In this example you could easily draw a line that would separate most of the red data points from the blue ones. But could you simplify the problem by reducing the data to a single dimension? If we project the data onto a 1-dimensional subspace, we might be able to separate red from blue with only one dimension instead of two. Here are two different ways of projecting the data onto 1-dimensional subspaces.

![image](images/lda_2.png)

![image](images/lda_3.png)

In the first example, there’s no good way to separate red from blue. But in the second example you could easily choose a good decision boundary. This second subspace isn’t just any subspace, it’s actually the subspace that does the best job of separating red and blue. It was obtained by using LDA.

This is what LDA does in general. It finds the best possible subspace for a given classification problem. When there are only two classes, LDA finds a subspace that maximizes the ratio of variance between the classes to variance within the classes. This means that it finds a subspace where classes are far apart from each other, but the observations within each individual class are close to each other. LDA can also be applied when there are more than two classes, but this is slightly more complicated.

Once LDA finds the best subspace, data points can be projected onto that subspace. This yields a data set with fewer dimensions but nearly as much predictive power. LDA can also be used as a classifier by itself with the additional step of computing a decision boundary.

Notice that LDA is similar to Principal Component Analysis (PCA). Both LDA and PCA are dimensionality reduction tools. They both reduce dimensions in a similar way: by using linear algebra to find optimal subspaces for a statistical or machine learning problem.

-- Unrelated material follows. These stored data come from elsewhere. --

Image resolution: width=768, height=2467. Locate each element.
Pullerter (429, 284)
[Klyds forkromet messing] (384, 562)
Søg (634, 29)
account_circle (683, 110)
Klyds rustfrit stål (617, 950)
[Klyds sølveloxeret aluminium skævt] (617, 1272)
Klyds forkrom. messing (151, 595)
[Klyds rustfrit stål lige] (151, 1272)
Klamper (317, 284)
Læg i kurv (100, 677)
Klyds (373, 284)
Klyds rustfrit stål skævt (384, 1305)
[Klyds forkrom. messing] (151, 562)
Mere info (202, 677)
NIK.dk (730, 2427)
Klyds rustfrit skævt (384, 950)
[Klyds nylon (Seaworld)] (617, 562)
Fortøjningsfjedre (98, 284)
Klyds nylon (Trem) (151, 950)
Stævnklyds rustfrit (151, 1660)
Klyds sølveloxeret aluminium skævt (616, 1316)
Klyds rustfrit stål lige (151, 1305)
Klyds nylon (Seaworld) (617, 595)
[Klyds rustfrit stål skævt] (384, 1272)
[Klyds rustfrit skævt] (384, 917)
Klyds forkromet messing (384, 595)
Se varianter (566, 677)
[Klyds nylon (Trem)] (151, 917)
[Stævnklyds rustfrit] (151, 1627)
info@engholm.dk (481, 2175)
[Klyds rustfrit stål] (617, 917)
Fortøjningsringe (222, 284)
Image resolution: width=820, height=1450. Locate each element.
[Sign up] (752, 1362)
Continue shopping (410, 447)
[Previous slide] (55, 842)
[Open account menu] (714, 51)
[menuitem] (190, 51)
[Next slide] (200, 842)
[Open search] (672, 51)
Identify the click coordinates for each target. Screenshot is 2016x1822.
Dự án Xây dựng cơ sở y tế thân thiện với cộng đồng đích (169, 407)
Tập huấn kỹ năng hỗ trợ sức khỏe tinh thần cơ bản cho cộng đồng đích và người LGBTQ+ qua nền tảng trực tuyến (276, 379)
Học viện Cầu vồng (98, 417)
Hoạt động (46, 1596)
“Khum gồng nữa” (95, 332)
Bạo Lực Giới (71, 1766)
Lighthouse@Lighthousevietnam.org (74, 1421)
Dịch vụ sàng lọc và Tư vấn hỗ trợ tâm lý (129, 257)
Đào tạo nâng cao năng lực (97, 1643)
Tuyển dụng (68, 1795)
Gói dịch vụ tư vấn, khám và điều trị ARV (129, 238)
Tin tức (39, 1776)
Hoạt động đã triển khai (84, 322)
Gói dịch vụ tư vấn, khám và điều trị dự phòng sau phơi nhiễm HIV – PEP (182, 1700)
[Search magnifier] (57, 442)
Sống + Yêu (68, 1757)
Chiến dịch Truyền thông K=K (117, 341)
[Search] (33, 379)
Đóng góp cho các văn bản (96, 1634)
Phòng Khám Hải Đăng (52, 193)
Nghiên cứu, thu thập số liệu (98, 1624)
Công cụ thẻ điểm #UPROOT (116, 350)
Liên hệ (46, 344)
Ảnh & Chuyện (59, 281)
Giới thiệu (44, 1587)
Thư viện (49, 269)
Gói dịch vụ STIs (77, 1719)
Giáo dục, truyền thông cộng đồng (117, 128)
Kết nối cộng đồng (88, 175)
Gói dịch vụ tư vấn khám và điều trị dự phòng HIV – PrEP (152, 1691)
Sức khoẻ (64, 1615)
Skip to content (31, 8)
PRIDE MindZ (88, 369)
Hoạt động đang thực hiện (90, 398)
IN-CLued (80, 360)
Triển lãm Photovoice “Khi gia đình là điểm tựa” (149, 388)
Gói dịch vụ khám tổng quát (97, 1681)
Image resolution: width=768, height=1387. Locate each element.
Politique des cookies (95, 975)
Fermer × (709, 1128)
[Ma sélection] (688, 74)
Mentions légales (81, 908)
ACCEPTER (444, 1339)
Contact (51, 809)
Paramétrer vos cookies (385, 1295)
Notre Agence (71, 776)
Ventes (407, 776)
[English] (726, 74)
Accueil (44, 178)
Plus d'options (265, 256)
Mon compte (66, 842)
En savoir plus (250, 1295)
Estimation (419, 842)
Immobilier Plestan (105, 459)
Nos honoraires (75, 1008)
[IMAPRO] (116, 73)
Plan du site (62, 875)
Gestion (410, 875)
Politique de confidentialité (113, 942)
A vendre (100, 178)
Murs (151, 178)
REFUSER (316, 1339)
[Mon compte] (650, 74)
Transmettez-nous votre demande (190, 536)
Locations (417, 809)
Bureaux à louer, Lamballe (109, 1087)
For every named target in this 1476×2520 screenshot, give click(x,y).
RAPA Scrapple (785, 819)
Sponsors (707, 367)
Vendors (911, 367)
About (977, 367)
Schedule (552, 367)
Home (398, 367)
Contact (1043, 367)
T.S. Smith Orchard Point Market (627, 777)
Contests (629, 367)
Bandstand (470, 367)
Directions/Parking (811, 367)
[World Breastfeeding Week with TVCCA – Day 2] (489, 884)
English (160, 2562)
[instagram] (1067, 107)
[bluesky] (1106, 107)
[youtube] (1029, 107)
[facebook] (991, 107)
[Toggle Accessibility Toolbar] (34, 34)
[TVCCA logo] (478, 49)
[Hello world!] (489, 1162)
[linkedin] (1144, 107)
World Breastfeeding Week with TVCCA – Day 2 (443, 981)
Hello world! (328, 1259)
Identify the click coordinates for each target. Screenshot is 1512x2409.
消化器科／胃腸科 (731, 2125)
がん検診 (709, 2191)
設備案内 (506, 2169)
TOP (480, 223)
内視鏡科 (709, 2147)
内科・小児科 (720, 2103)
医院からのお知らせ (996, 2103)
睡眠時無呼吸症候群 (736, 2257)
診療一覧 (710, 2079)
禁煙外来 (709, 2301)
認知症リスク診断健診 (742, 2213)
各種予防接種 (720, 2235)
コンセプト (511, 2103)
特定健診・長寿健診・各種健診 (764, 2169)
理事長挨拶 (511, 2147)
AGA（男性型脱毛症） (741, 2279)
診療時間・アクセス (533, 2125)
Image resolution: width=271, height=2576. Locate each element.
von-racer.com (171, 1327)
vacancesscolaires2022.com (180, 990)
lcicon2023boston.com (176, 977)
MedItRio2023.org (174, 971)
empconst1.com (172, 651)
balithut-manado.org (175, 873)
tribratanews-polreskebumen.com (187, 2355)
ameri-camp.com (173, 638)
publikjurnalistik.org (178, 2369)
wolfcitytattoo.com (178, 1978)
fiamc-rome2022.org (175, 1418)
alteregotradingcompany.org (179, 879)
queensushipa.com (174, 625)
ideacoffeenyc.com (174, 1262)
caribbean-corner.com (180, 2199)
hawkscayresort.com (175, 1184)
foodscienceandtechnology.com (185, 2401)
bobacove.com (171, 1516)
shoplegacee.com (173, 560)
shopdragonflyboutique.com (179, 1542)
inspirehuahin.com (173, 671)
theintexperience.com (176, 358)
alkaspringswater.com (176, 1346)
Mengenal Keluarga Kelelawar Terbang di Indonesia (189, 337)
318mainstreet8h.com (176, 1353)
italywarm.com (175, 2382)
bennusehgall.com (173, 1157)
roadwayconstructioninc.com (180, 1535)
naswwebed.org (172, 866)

A key difference between LDA and PCA is that they have different applications. PCA uses linear algebra techniques to find a subspace that maximizes the variance of a data set. This means that PCA basically finds the subspace that is best for linear regression problems. LDA, on the other hand, uses linear algebra techniques to find a subspace that is best for classification problems.

```python
# Import libraries
import pandas as pd
from sklearn.discriminant_analysis import LinearDiscriminantAnalysis

# Load data
seeds = pd.read_csv('seeds.csv')
X = seeds.drop('variety', axis=1)
y = seeds['variety']

# Create LDA model
lda = LinearDiscriminantAnalysis(n_components=1)

# Fit the data and create a subspace X_new
X_new = lda.fit_transform(X, y)
```

X_new is a 1-dimensional subspace of X. We can use it to train a classifier like logistic regression.
```python
# Import library
from sklearn.linear_model import LogisticRegression

# Create logistic regression model
lr = LogisticRegression()

# Fit the model
lr.fit(X_new, y)

# Model accuracy
print(lr.score(X_new, y))
```


## **T-distributed Stochastic Neighbor Embedding (t-SNE)**

T-distributed stochastic neighbor embedding (t-SNE) is another dimensionality reduction technique, but it uses a nonlinear method to map each data point from a high-dimensional space to a 2- or 3-dimensional space. As its name implies, t-SNE uses the student t-distribution to model the points in a way such that similar points are mapped closer to each other and dissimilar points are further apart. As a result, t-SNE is great at preserving the local structure of the original data.